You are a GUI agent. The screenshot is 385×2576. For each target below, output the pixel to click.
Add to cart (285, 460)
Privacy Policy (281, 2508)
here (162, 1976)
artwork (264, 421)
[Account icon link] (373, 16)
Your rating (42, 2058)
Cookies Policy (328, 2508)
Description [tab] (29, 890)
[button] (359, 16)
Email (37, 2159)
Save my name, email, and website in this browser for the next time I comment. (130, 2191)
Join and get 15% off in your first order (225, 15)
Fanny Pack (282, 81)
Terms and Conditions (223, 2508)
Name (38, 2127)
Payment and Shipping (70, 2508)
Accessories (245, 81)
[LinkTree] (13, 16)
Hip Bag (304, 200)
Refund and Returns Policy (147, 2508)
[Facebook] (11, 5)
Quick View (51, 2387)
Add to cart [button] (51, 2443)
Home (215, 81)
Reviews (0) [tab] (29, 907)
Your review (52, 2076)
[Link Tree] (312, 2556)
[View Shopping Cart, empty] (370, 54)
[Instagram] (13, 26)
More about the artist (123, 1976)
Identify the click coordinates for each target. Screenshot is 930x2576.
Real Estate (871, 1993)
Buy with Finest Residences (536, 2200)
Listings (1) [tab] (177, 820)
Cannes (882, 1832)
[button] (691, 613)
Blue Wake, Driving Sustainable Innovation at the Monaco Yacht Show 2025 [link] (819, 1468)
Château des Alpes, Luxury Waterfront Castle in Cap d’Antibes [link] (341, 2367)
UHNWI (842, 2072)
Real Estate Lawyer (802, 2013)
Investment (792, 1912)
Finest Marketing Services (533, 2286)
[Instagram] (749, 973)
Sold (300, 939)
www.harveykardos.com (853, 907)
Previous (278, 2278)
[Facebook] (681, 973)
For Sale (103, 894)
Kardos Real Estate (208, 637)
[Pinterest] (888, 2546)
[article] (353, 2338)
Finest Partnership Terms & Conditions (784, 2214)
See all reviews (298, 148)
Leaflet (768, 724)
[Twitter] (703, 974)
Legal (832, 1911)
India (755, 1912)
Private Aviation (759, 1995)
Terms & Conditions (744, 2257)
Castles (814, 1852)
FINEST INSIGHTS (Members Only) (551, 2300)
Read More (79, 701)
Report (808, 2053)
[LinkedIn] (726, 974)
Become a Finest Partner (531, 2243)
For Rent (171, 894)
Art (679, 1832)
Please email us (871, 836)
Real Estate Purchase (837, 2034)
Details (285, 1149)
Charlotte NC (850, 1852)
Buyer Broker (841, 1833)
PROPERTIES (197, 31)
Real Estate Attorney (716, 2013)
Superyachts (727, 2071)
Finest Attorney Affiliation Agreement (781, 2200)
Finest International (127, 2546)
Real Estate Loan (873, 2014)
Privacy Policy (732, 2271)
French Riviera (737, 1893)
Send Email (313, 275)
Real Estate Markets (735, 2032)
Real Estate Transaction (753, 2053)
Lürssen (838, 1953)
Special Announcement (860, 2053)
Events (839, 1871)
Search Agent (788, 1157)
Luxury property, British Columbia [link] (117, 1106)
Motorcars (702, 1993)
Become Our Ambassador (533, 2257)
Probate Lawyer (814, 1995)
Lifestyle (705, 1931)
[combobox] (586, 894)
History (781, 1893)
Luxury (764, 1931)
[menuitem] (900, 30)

» **Activity**
Transcribe the whole listing word for word.

» **Result**
You are a GUI agent. The screenshot is 385×2576. For each target below, output the pixel to click.
Add to cart (285, 460)
Privacy Policy (281, 2508)
here (162, 1976)
artwork (264, 421)
[Account icon link] (373, 16)
Your rating (42, 2058)
Cookies Policy (328, 2508)
Description [tab] (29, 890)
[button] (359, 16)
Email (37, 2159)
Save my name, email, and website in this browser for the next time I comment. (130, 2191)
Join and get 15% off in your first order (225, 15)
Fanny Pack (282, 81)
Terms and Conditions (223, 2508)
Name (38, 2127)
Payment and Shipping (70, 2508)
Accessories (245, 81)
[LinkTree] (13, 16)
Hip Bag (304, 200)
Refund and Returns Policy (147, 2508)
[Facebook] (11, 5)
Quick View (51, 2387)
Add to cart [button] (51, 2443)
Home (215, 81)
Reviews (0) [tab] (29, 907)
Your review (52, 2076)
[Link Tree] (312, 2556)
[View Shopping Cart, empty] (370, 54)
[Instagram] (13, 26)
More about the artist (123, 1976)
Identify the click coordinates for each target. Screenshot is 930x2576.
Real Estate (871, 1993)
Buy with Finest Residences (536, 2200)
Listings (1) [tab] (177, 820)
Cannes (882, 1832)
[button] (691, 613)
Blue Wake, Driving Sustainable Innovation at the Monaco Yacht Show 2025 [link] (819, 1468)
Château des Alpes, Luxury Waterfront Castle in Cap d’Antibes [link] (341, 2367)
UHNWI (842, 2072)
Real Estate Lawyer (802, 2013)
Investment (792, 1912)
Finest Marketing Services (533, 2286)
[Instagram] (749, 973)
Sold (300, 939)
www.harveykardos.com (853, 907)
Previous (278, 2278)
[Facebook] (681, 973)
For Sale (103, 894)
Kardos Real Estate (208, 637)
[Pinterest] (888, 2546)
[article] (353, 2338)
Finest Partnership Terms & Conditions (784, 2214)
See all reviews (298, 148)
Leaflet (768, 724)
[Twitter] (703, 974)
Legal (832, 1911)
India (755, 1912)
Private Aviation (759, 1995)
Terms & Conditions (744, 2257)
Castles (814, 1852)
FINEST INSIGHTS (Members Only) (551, 2300)
Read More (79, 701)
Report (808, 2053)
[LinkedIn] (726, 974)
Become a Finest Partner (531, 2243)
For Rent (171, 894)
Art (679, 1832)
Please email us (871, 836)
Real Estate Purchase (837, 2034)
Details (285, 1149)
Charlotte NC (850, 1852)
Buyer Broker (841, 1833)
PROPERTIES (197, 31)
Real Estate Attorney (716, 2013)
Superyachts (727, 2071)
Finest Attorney Affiliation Agreement (781, 2200)
Finest International (127, 2546)
Real Estate Loan (873, 2014)
Privacy Policy (732, 2271)
French Riviera (737, 1893)
Send Email (313, 275)
Real Estate Markets (735, 2032)
Real Estate Transaction (753, 2053)
Lürssen (838, 1953)
Special Announcement (860, 2053)
Events (839, 1871)
Search Agent (788, 1157)
Luxury property, British Columbia [link] (117, 1106)
Motorcars (702, 1993)
Become Our Ambassador (533, 2257)
Probate Lawyer (814, 1995)
Lifestyle (705, 1931)
[combobox] (586, 894)
History (781, 1893)
Luxury (764, 1931)
[menuitem] (900, 30)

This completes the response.